--- DOCUMENT TEXT ---
Problem Solving

Monday, February 1, 2010
Problem Solving as a continuing activity By Following the PDCA cycle in its never ending rotation

Exposing problems : basic problem areas: Q C D S M
  • Quality
  • Cost
  • Delivery
  • Safety
  • Morale

Wrong Mindset for Problem Solving : Mental Attitudes that block Improvement

Midset Issue
  • "I Know everything is moving fine. There is no problem"
  • "We have tried everything. I have all the reasons why things will not work"
  • "This is how we have done it for many years. This is the best method for us"
  • "It's not my responsibility to make improvements"
  • "Improvement costs money. Give me then thousand dollars, then I can fix it"
  • "I'm too busy to do anything"

Attitudinal Issues
  • Not studying in spite of a lack of knowledge
  • Not trying. Easily giving up. Not experimenting
  • complaining to managers, staff people, otheres
  • Not asking for comments or suggestions from others
  • Taking a "what's in it for me?" attitude
  • Assuming that making improvement is not fun

Right mindset for Problem Solving : mental Attitudes that promote Improvement

Mindset issues
  • "There is no end for improvement"
  • "Don't think of excuses for why it will not work. Think positively"
  • "Always consider the current situation as imperfect"
  • "Do away with a fixed mindset"
  • "lets think from a broader perspective"
  • "keep working on improvement so that fire-fighting will eventually go away"

Attitudinal Issues
  • Unless we force ourselves to the corner, no ideas will be generated.
  • Ask "why" repeatedly to get to the root cause and fix it, permanently
  • Collect people's wisdom, as opposed to depending on one's own wisdom
  • Implement good ideas immediately; stop bad habits immediately
  • Even if it isn't perfect, let us to ahead one step at a time
  • Work can be fun. Coming up with ideas and implementing them is a satisfying experience

Tools for Problem Solving
  • Cause and effect diagram
  • Histogram
  • Stratification and is/is not analyses
  • Checksheets
  • Flow chart
  • Pareto chart
  • Control chart
  • Scatter diagram
  • Run chart

basic Concept and Techniques
  • Using common sense, creativity, intuition
  • Simplify, combine, and eliminate
  • Elimination of seven wastes (from overproduction, waiting time, transportation, processing, inventory, motion, and product defects)
  • Elimination of the eighth waste (not utilizing people's talent)
  • Elimination of the ninth waste (waste of imformation)
  • Asking "why" five times
  • 4-M checklist (man, machine, method, and material>
  • 5MIE checklist (4-M plus measurement and environment)
--- RECORDED DATA ---
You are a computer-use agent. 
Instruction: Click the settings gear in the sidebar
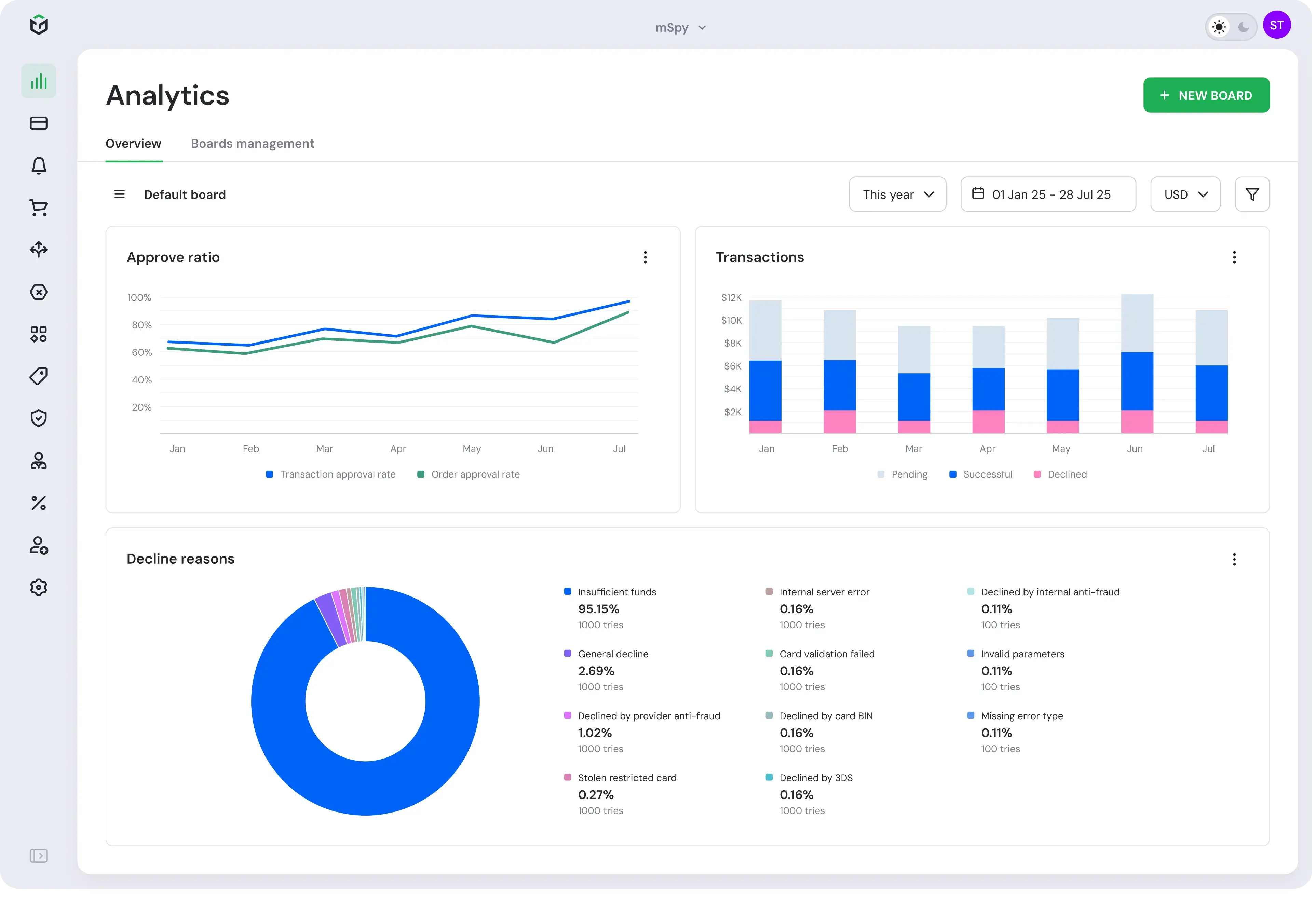click(x=38, y=587)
---
__EXERCISE 1__
Answer these questions using the problem-solving post.
(a) What five basic problem areas does it list?
(b) What does it name as the eighth waste?
(c) Which two items does the 5MIE checklist add to the 4-M checklist?
__EXERCISE 2__
Reproduce the section of the problem-solving post that opens with the words containing "basic Concept and" and closes with "measurement and environment)".
__EXERCISE 3__
For each statement, say yes or no according to the problem-solving post, and quote the words that decide it.
(a) A Pareto chart is one of the tools for problem solving.
(b) Asking "why" three times is one of the basic techniques.
(c) The post is dated Monday, February 1, 2010.

__FULL OUTPUT 1__
(a) Quality, cost, delivery, safety, and morale.
(b) Not utilizing people's talent.
(c) Measurement and environment.

__FULL OUTPUT 2__
basic Concept and Techniques
  • Using common sense, creativity, intuition
  • Simplify, combine, and eliminate
  • Elimination of seven wastes (from overproduction, waiting time, transportation, processing, inventory, motion, and product defects)
  • Elimination of the eighth waste (not utilizing people's talent)
  • Elimination of the ninth waste (waste of imformation)
  • Asking "why" five times
  • 4-M checklist (man, machine, method, and material>
  • 5MIE checklist (4-M plus measurement and environment)

__FULL OUTPUT 3__
(a) Yes: "Pareto chart"
(b) No: "Asking "why" five times"
(c) Yes: "Monday, February 1, 2010"